No, no soy bueno jugando nervioso, ni ocho locos, ni nada cuando llevo media botella de cartavio negro encima. Pero uno tiene su orgullo, debía continuar, el deber me llamaba. Alcohol, más alcohol.
El centro de actividad se desplazo de la sala a la terraza y la estrella de la noche (este servidor), por no decir el hazmerreír oficial siguió a la marea humana en su migración. Pedro, suave las palabras nomas, no te juegues de boca con mis patas, todo tranqui ya les dije. Okey, todo tranqui, pero me interrumpes el camino al baño. Amplia vista, cómodos sillones y más ron.
¿Pedro, estás bien?, no Viruta.
El jardín delantero todo a pares, dos autos, dos sillas y mirada doble. Unas plantas, el fino piso de parquet y los zapatos de José fueron los inocentes receptores de mis pecados.
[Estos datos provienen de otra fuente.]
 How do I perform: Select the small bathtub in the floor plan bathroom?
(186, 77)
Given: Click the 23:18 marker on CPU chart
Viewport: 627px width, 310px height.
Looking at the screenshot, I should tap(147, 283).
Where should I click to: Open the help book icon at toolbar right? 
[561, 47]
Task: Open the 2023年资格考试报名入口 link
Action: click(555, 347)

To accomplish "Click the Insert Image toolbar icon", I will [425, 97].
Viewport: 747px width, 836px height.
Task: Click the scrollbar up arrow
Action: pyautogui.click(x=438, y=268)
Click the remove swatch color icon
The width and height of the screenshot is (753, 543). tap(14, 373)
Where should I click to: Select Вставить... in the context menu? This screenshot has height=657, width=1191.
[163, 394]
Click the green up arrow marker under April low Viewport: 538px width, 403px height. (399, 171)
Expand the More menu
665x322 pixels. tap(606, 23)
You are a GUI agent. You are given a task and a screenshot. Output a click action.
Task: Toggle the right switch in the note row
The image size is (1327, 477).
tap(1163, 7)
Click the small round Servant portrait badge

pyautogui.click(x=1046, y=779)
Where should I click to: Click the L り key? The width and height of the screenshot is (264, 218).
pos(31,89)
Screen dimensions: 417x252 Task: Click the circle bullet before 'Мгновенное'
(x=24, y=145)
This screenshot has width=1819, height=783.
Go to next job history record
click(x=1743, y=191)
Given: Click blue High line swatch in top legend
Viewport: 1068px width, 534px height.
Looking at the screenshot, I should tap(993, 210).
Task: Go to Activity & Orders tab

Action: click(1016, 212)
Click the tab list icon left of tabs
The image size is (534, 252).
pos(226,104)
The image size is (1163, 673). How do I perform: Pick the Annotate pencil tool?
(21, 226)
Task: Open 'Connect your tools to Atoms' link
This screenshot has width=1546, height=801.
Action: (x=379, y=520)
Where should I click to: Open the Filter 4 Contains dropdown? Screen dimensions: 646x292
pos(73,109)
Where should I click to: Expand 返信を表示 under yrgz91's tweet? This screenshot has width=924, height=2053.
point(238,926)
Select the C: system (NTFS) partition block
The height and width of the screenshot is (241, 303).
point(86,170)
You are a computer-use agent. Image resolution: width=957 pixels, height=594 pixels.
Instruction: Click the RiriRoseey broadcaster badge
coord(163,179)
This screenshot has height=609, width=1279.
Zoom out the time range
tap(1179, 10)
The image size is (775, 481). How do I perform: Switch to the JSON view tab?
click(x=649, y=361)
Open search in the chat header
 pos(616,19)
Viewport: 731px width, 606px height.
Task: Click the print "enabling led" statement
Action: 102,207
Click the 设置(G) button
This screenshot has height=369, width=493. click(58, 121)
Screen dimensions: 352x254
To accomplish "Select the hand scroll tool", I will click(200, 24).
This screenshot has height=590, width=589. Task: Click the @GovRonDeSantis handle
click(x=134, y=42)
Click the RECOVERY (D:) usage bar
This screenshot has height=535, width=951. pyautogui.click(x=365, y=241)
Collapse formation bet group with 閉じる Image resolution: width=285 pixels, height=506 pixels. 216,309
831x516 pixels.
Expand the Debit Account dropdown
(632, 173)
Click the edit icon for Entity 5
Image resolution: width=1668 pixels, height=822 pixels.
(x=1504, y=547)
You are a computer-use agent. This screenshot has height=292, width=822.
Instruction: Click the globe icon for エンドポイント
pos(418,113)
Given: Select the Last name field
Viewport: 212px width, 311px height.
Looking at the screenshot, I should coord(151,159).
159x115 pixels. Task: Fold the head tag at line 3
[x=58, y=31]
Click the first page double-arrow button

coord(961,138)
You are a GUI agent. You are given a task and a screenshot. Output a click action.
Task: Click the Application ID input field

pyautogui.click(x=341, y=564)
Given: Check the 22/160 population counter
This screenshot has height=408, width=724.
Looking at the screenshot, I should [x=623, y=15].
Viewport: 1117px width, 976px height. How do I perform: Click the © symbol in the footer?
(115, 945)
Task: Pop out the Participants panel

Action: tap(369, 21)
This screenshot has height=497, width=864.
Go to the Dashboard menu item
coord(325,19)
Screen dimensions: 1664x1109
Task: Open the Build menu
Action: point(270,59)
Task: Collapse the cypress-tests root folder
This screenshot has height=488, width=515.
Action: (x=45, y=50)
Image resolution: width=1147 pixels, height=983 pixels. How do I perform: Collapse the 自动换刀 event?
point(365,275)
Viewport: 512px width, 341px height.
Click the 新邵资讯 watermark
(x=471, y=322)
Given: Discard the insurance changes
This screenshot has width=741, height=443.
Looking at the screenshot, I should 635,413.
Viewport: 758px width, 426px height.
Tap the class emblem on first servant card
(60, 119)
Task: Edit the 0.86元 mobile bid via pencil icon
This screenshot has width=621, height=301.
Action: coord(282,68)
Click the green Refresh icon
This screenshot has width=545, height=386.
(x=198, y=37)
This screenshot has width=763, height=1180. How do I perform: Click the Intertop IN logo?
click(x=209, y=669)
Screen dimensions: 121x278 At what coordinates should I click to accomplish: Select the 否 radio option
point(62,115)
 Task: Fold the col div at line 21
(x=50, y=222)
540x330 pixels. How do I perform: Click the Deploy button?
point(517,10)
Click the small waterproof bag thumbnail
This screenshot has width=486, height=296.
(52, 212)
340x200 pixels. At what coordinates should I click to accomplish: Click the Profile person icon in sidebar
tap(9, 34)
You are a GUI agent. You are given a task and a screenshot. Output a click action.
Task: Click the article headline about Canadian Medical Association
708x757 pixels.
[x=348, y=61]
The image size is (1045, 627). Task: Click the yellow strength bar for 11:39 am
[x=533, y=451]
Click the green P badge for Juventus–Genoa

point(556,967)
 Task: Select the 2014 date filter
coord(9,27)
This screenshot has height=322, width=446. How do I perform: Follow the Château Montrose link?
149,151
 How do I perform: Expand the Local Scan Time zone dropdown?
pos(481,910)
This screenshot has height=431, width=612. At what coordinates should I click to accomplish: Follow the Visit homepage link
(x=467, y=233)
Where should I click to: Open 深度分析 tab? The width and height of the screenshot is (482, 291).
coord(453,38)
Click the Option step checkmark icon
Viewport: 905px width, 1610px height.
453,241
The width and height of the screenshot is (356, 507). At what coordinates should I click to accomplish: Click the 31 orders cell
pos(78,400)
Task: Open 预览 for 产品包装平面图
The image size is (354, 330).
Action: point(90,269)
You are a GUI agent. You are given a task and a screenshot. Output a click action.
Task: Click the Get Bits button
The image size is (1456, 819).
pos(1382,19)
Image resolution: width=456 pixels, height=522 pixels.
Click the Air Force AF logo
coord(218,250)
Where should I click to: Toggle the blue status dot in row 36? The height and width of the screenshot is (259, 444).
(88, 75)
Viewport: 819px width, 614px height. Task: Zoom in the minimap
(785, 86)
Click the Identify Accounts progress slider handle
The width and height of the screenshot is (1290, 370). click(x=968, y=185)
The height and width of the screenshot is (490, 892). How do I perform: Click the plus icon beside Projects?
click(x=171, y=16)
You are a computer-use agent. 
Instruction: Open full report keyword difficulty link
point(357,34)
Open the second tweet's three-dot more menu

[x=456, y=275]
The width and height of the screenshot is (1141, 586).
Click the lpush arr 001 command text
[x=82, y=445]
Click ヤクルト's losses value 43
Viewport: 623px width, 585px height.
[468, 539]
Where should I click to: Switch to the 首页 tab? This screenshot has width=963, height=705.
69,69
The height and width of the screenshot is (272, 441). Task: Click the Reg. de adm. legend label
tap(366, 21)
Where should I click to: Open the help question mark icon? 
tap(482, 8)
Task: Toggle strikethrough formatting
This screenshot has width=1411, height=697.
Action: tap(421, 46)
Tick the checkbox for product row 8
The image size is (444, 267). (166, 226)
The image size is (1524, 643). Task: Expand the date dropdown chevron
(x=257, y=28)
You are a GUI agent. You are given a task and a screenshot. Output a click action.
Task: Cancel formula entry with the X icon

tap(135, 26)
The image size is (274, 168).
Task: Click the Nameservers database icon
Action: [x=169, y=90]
Espera Pedro en las sillas para poder limpiar (mi voluntad había desaparecido, era un mero juguete de las fuerzas desatadas en el entorno). Vamos por un taxi, no hay roche a quien no le pasa (…).
Solo recuerdo ser empujado en el asiento trasero, el taxista preguntando si no iba a ensuciar, ya lo hizo. Viaje infinito, los virajes del vehículo acentuaban los de mi conciencia, esta fluctuaba entre el no-ser y el no-sentir.
Llegada, la puerta de la sala no abre, a la puerta de la cocina. La escalera, segundo piso, mi cuarto, la cama. De alguna manera José me empuja y coloca en esta. Aquí están tu billetera, tu llave y tus lentes. Respuesta ininteligible.
Las 9am aprox, mi mamá siempre linda me pregunta, ¿como estuvo tu reunión?. Me niego a separarme de la almohada. Bien, pero no vuelvo a tomar cartavio, solo appleton para mi. Risa, ¡que exclusivo!.
Ya son las 7pm, mi cabeza de nuevo descansa tranquila sobre los hombros.
Reflexiones finales.
No más cartavio , ni kankun, ni capitán kid. Solo admitiré Appleton, Havana Club y Flor de Caña. Los demás te provocan malestar general, vulgo dixit resaca.
No importa la cantidad de preciosos ojos y bellas sonrisas, el ánimo de los amigos y las bromas de ellas. Me niego a volver a tomar quince vasos de ron al hilo.
Necesito a mandrake el mago para que me entrene, cosas como sacar un as cuando hay un cinco, desaparecer liquido sin bebertelo son habilidades fundamentales.